The College Fix’s former cartoonist Pat Cross, now with the Norbertines, is among those alumni pursuing the priesthood. Three of his fellow Aquinas grads joined him this year.
“The deep spiritual life of the College — which includes four Masses a day plus a curriculum ordered to theology — surely plays a role in helping students discern their vocations, as many of our alumni attest,” Weinkopf told The Fix via email.
Students also have ready access to spiritual direction to help them with their discernment.
“We also have full time chaplains on both campuses who serve as role models for our students and provide spiritual direction,” Weinkopf noted. “The College additionally regularly hosts various vocations talks from dioceses and religious orders.”
The Fix reached out to several priests to ask them about their experience at Thomas Aquinas College and how it helped their formation but none responded…
The late president of the college, Thomas Dillon, cited the classical curriculum as one source of formation. The college offers only one degree, based on the “Great Books.”
He wrote that “theology is given pride of place in our curriculum, and all the disciplines we study are ordered to it.”
Students in “theology tutorials” are required to “ study the Scriptures…the original works of the great Fathers and Doctors of the Church, and…the writings of St. Augustine and St. Thomas Aquinas.”
The college also has an “institutional bias toward the priesthood and religious life,” according to Dillon.
“Moreover, as president of the College, I have made it a point to attend, whenever possible, the ordinations of our alumni priests,” the late president wrote. “It is edifying indeed to witness the anointing with oil and solemn laying on of hands, and words fall short in conveying the tremendous pride and gratitude I have each time I receive the Holy Eucharist from the hands of a former student.”
It’s great to see this going on. It’s actually amazing how few of the “Great Books” most young people are assigned to read. I’ve pushed my kids to read them. Some do. Some don’t.
I think the great books keep your head on more eternal things, not the day to day scrolling of Tik Tok.
God bless faithful Catholic colleges. I spend a great deal of time ranting about terrible colleges that shouldn’t call themselves Catholic at all so I should also take time to praise those who do it well.
November 8, 2022 at 6:50 am
Christendom College too?
November 8, 2022 at 1:06 pm
This great little college is not too far away from where I live in Ventura County. It’s always had an excellent reputation. Others that are a bit larger but also have good reputations are Franciscan U. of Steubenville in Ohio, JP The Great U. in San Diego, and Ave Maria U. in Florida.

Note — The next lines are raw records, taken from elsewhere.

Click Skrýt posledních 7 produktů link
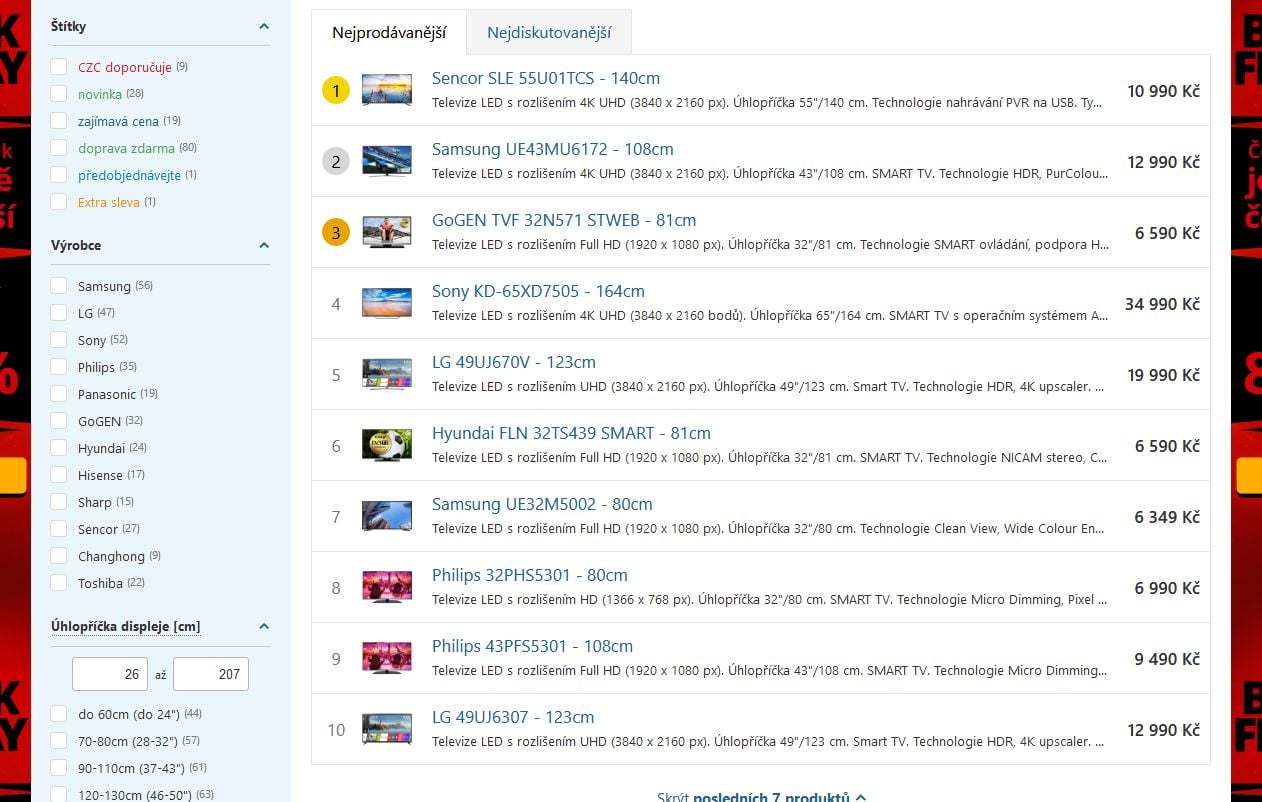 [760, 796]
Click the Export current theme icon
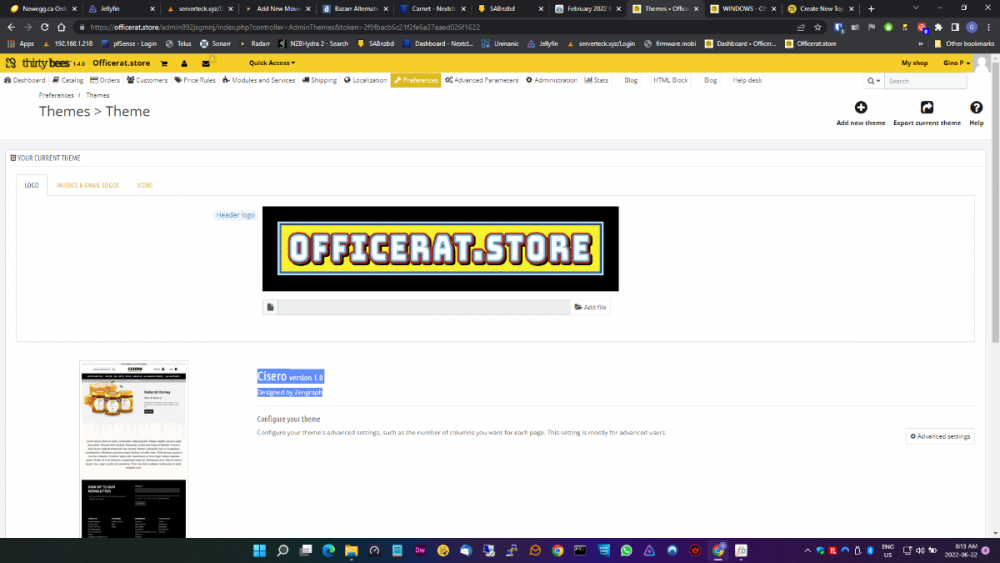This screenshot has height=563, width=1000. pyautogui.click(x=926, y=108)
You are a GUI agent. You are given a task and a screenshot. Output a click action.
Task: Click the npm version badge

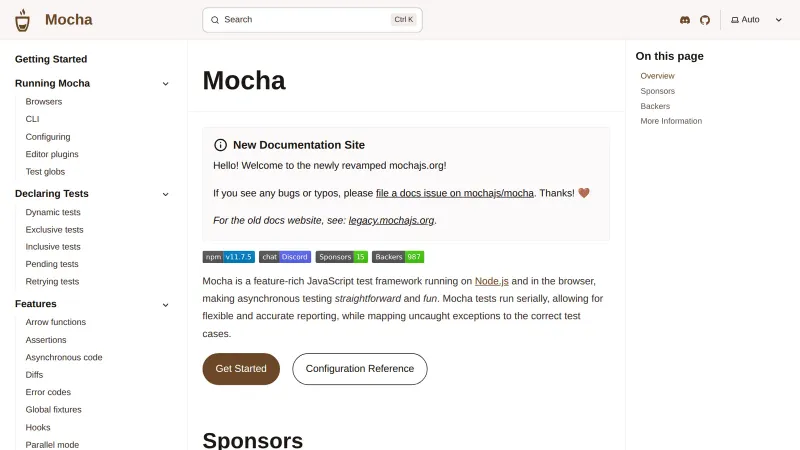pos(229,257)
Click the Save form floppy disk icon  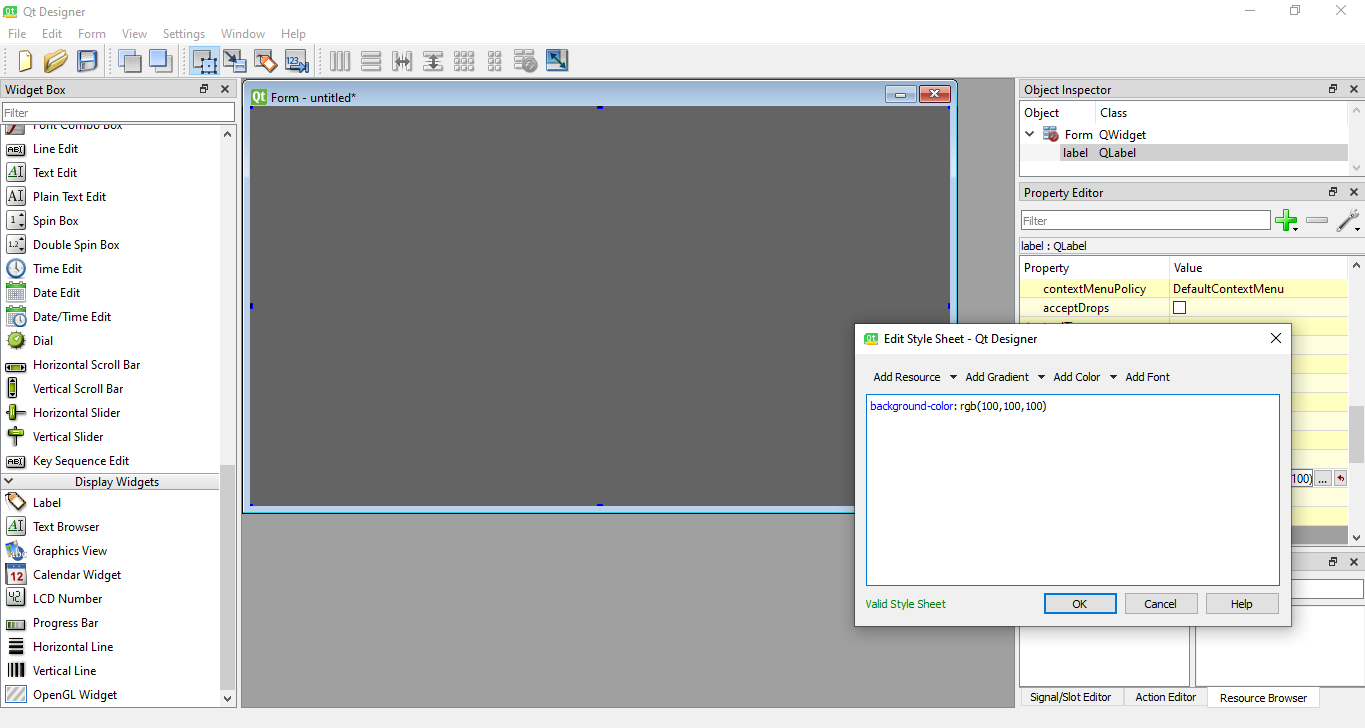(x=87, y=61)
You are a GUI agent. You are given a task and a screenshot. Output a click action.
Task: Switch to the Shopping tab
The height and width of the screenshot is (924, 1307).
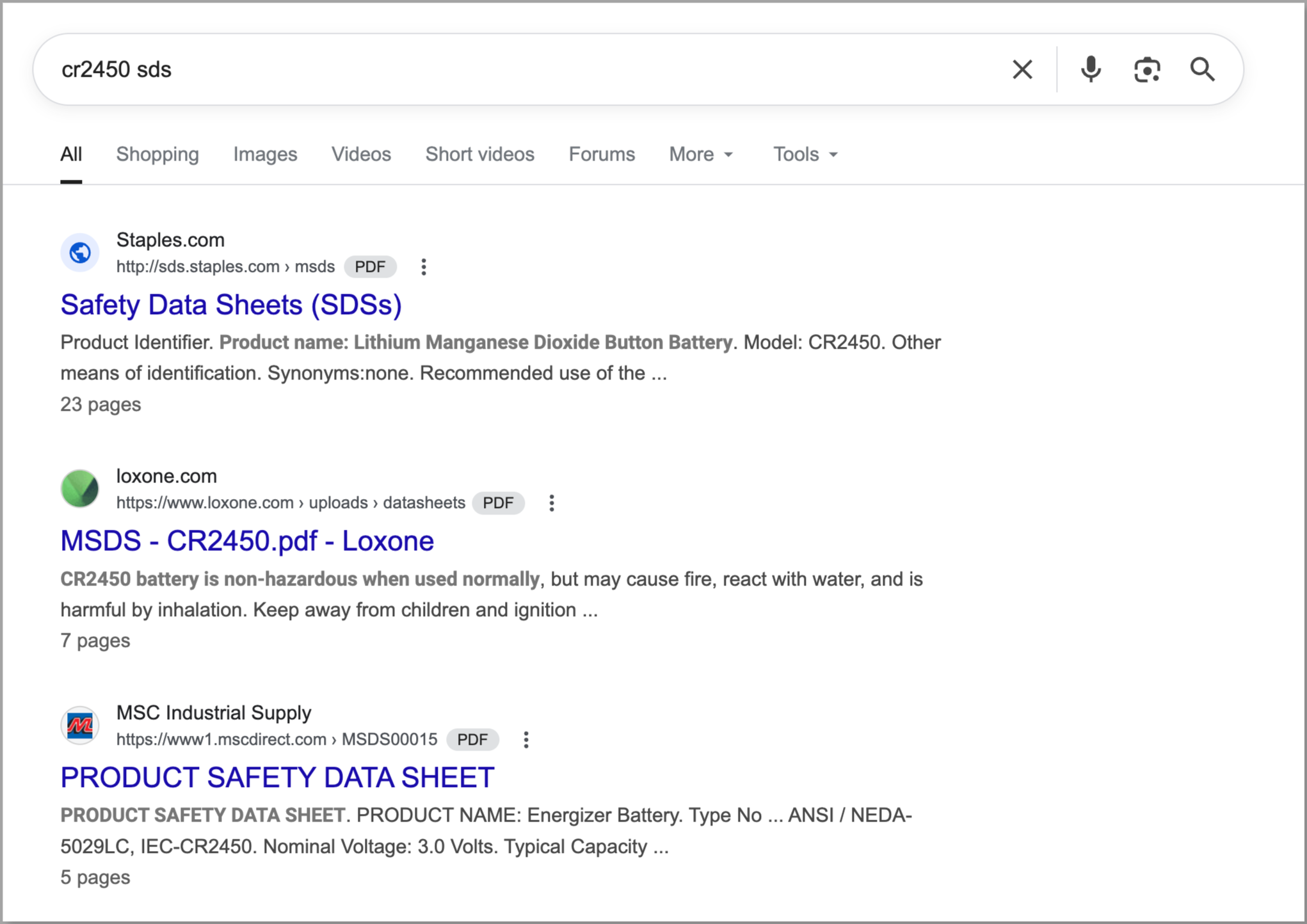157,154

Too many of the larger and more established Catholic universities and colleges have at times strayed (whether slightly or almost completely) from the core faith, tenets and mission. I graduated many years ago from Villanova U. (in the 80’s).
Unfortunately, VU very recently bowed to the transgender wokism. Plus the cost for attending the VU is ten times what I paid for in the 80’s. In the mid to late 80’s a full time undergrad tuition was between $5000-6000/year. Today, it’s at least $55,000/year. Insane! If I had college-age kids, I afford to couldn’t send them they even if I wanted to.